Factors of safety (FoS), also known as safety factor (SF), is a term describing the load carrying capacity of a system beyond the expected or actual loads. Essentially, the factor of safety is how much stronger the system is than it usually needs to be for an intended load. Safety factors are often calculated using detailed analysis because comprehensive testing is impractical on many projects, such as bridges and buildings, but the structure’s ability to carry load must be determined to a reasonable accuracy.

When the material used is under strength, factor of safety covers uncertainties in material strength. It covers poor workmanship. It also covers unexpected behavior of the structure and natural disasters. Stresses are produced which may be very high. Factor of safety may take care of these loads during construction. Presence of residual stresses and stress concentrations beyond the level theoretically expected.

Multiple Independent Safety Barriers

Safety barriers are arranged in chains. The aim is to make each barrier independent of its predecessors so that if the first fails, then the second is still intact, etc. Typically, the first barriers are measures to prevent an accident, after which follow barriers that limit the consequences of an accident, and, finally, rescue services as the last resort.

The basic idea behind multiple barriers is that even if the first barrier is well constructed, it may fail, due to unforeseen reason, and that the second barrier should then provide protection. The major problem in the construction of safety barriers is how to make them as independent of each other as possible. If two or more barriers are sensitive to the same type of impact, then one and the same destructive force can get rid of all of them in one swoop.
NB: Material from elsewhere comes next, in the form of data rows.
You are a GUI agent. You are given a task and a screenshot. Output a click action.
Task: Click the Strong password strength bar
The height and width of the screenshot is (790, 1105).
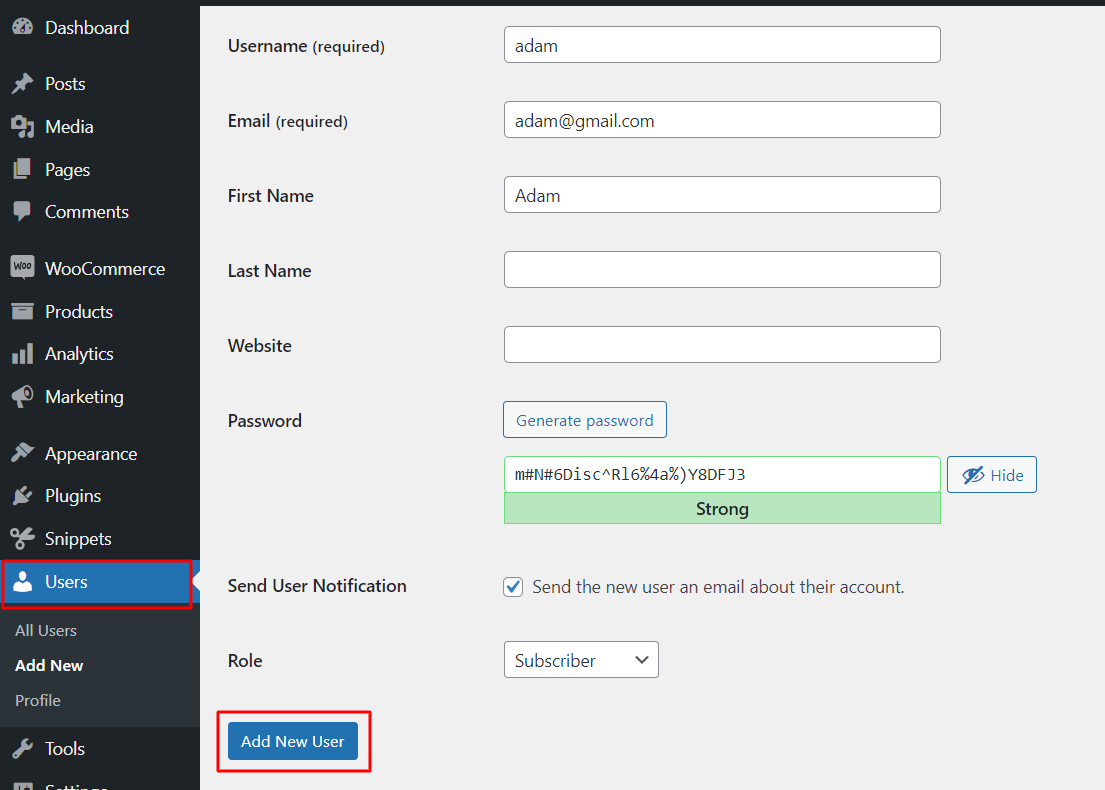722,509
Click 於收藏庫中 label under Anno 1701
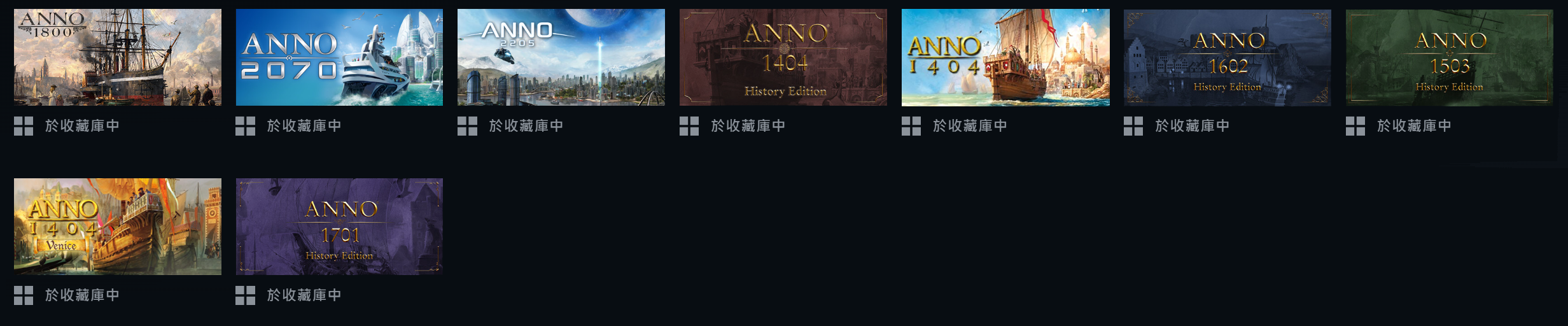This screenshot has height=326, width=1568. (304, 295)
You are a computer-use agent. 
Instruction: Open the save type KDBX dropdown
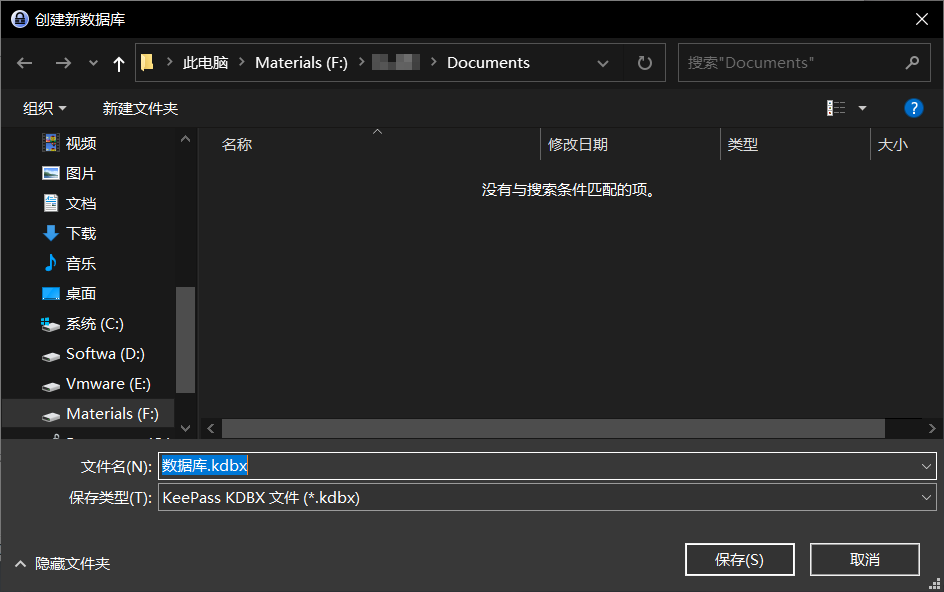click(x=926, y=497)
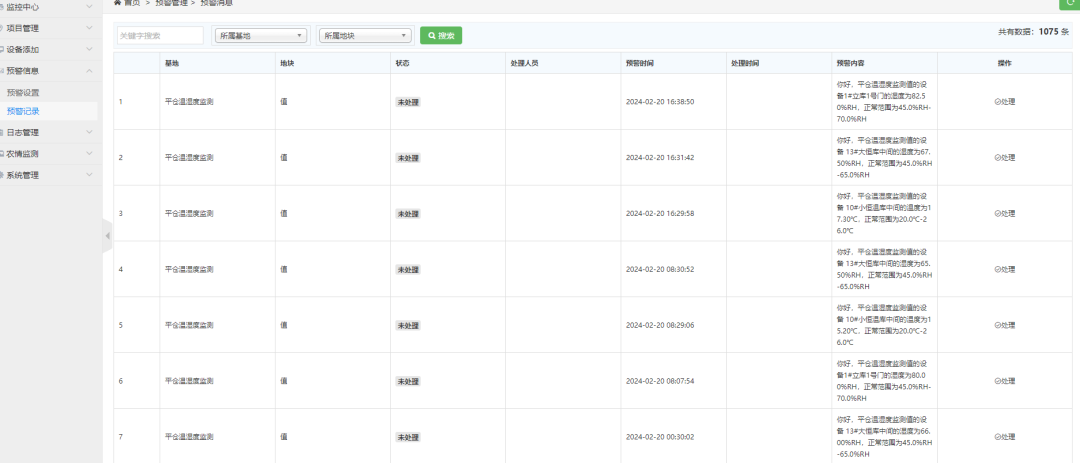Click the green refresh icon at top right
Viewport: 1080px width, 463px height.
(1070, 3)
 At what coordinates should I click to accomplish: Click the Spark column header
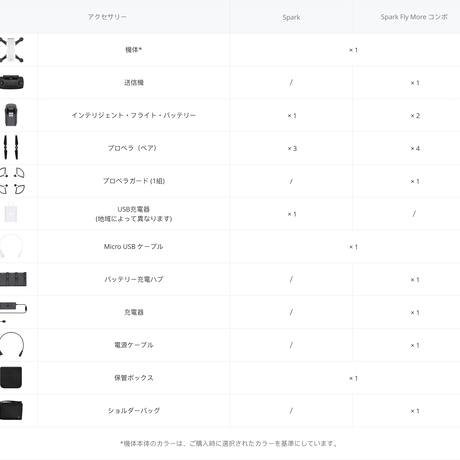[x=291, y=17]

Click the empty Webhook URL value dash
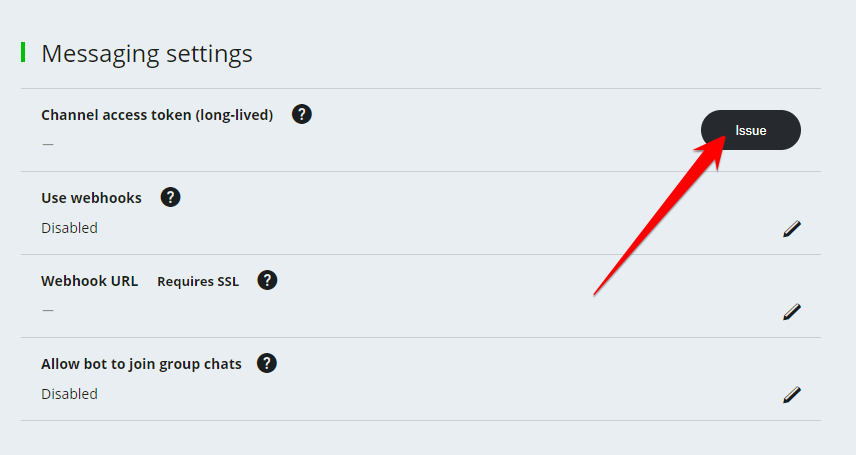point(47,310)
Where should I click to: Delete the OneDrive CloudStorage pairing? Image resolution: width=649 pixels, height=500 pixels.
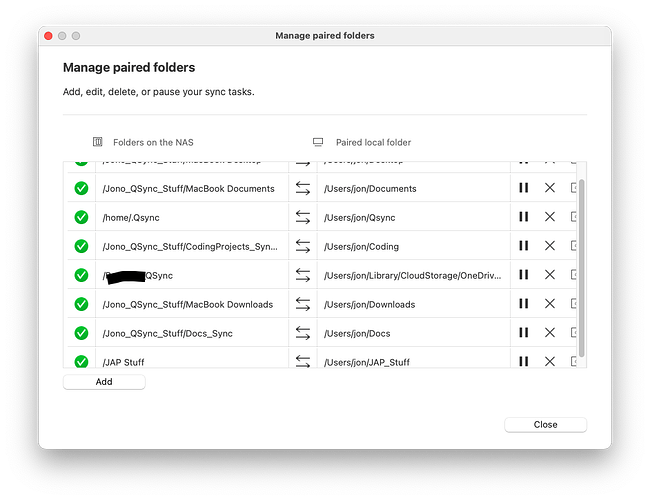tap(549, 275)
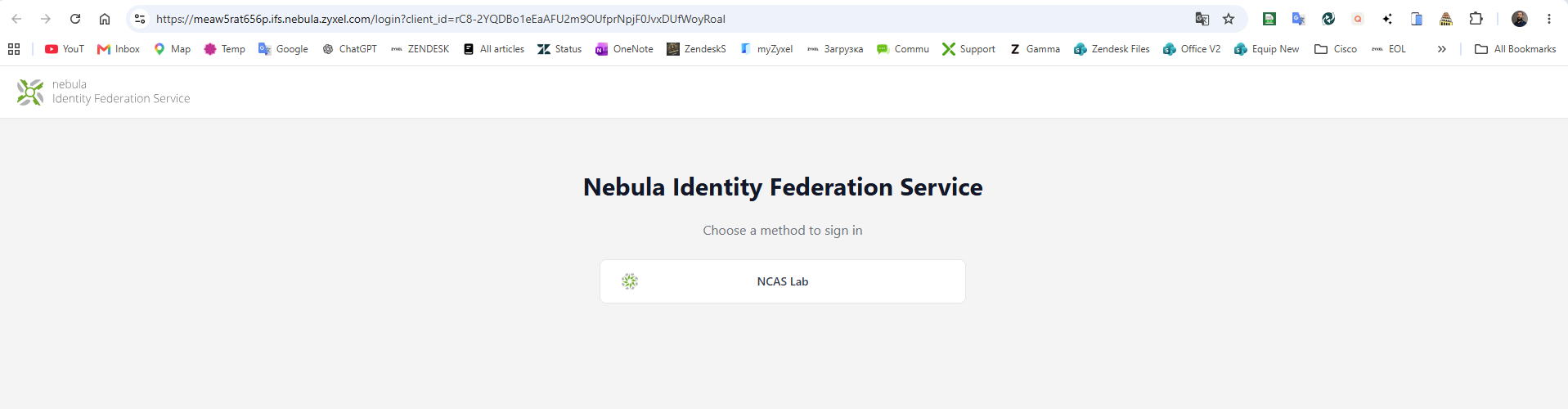
Task: Open the myZyxel bookmark
Action: click(x=766, y=49)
These three principles of engineering safety – inherent safety, safety factors, and multiple barriers are quite different in nature, but they have one important trait in common. They all aim at protecting us not only against risks that can be assigned meaningful probability estimates, but also against dangers that cannot be probabilized, such as the possibility that some unforeseen even triggers a hazard that is seemingly under control. It remains, however, to investigate more in detail the principles underlying safety engineering and, not least, to clarify how they relate to other principles of engineering design.